In 1938, she opened the Jacques Marchais Gallery to exhibit art from the relatively unknown cultures of East India and Tibet. The collection ranged from extravagant artwork and thangkas upon the wall to carved wood furniture and light fixtures. Statues and sculptures lined the shelves, as Marchais proudly showcased her acquisitions to groups and individuals alike. Many of these artifacts only became available to collectors like Marchais from 1911 – 1950, due to heightened political activity in the region. She desired to impact humanity on a larger scale and used the gallery as a “stepping stone” to building the Museum.
Although she never traveled to Tibet, she acquired items through auctions and estate sales. Marchais would often keep the best pieces for herself and sell other objects in the gallery as a means to continuously build her collection. She was committed to sharing her knowledge of Tibet with the world.
In her lifetime, Jacques Marchais amassed a collection of over one thousand objects. The collection includes sculpture, ritual objects, musical instruments, thangkas or scroll paintings and furniture. The objects are primarily from Tibet, Nepal, northern China, and Mongolia, and a few items are from Southeast Asia.
Shangri-La on Staten Island: Inspired by a photograph of the Potala at Lhasa, the historic seat of the Dalai Lamas, Jacques Marchais designed a complex of buildings that resembled a small Himalayan monastery. The site included a library for her collection of books about Tibet, small meditation cells, and what she described as a “chanting hall” to house her collection of Tibetan art.

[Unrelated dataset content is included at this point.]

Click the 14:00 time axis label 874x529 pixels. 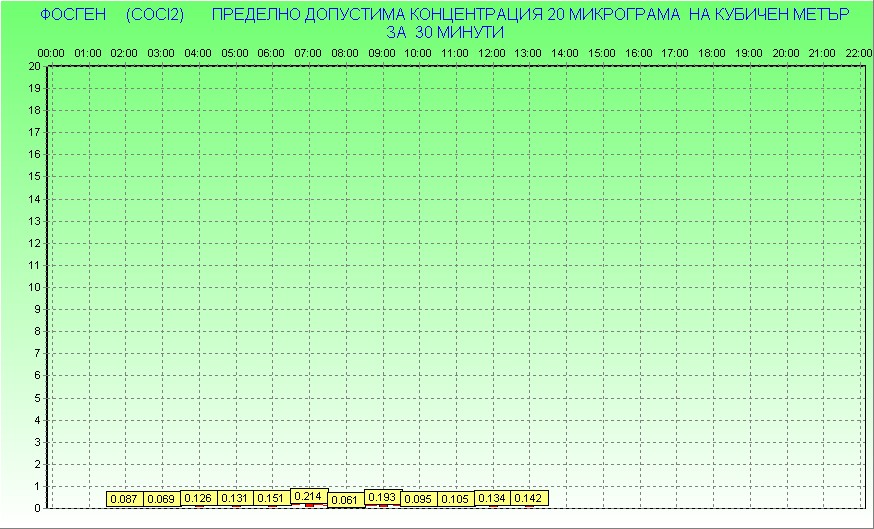click(x=565, y=52)

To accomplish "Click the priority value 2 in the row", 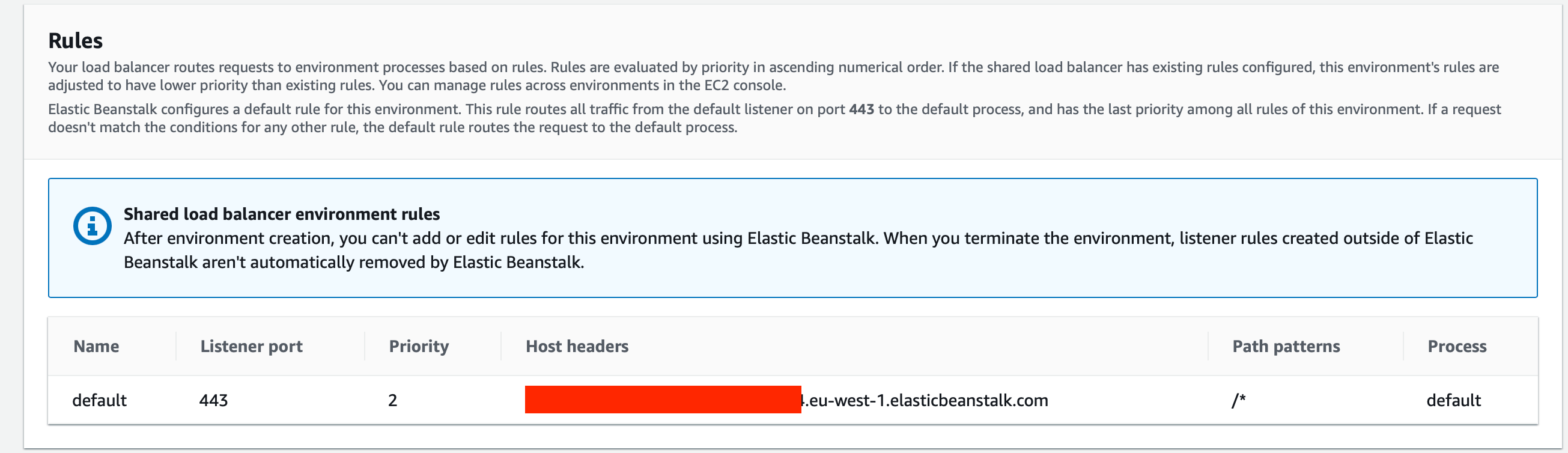I will (394, 400).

The library and museum buildings feature characteristic details of Himalayan architecture including a flat roof, capped with a four-sided pagoda, trapezoidal-shaped windows and doors with cross-cut wood posts and slate caps. The natural fieldstone buildings were constructed by Joseph Primiano, a local, Italian, stone mason. On Sunday mornings they would drive around Staten Island choosing the boulders and stones that would become the building. Long stone staircases, pagoda shaped roofs, and trapezoidal windows under slate overhangs offered a visual aspect rarely seen in the West. The Center would feature a library, a “replica of a chanting hall” and a terraced garden.
The Museum is surrounded by terraced gardens with a gold fish and lotus pond. Jacques Marchais called her landscape design the ‘Samadhi Garden.’ Samadhi is a Sanskrit word meaning a deep level of concentrated meditation. The buildings and the landscape design created an environment where the art could be viewed in a contextual setting. When the Museum officially opened on October 5, 1947, the event was featured in LIFE magazine.
Unfortunately Jacques Marchais died in February 1948, merely four months after the Museum’s opening. Her vigorous work and extravagant collection continue to emphasize the value of Tibetan culture.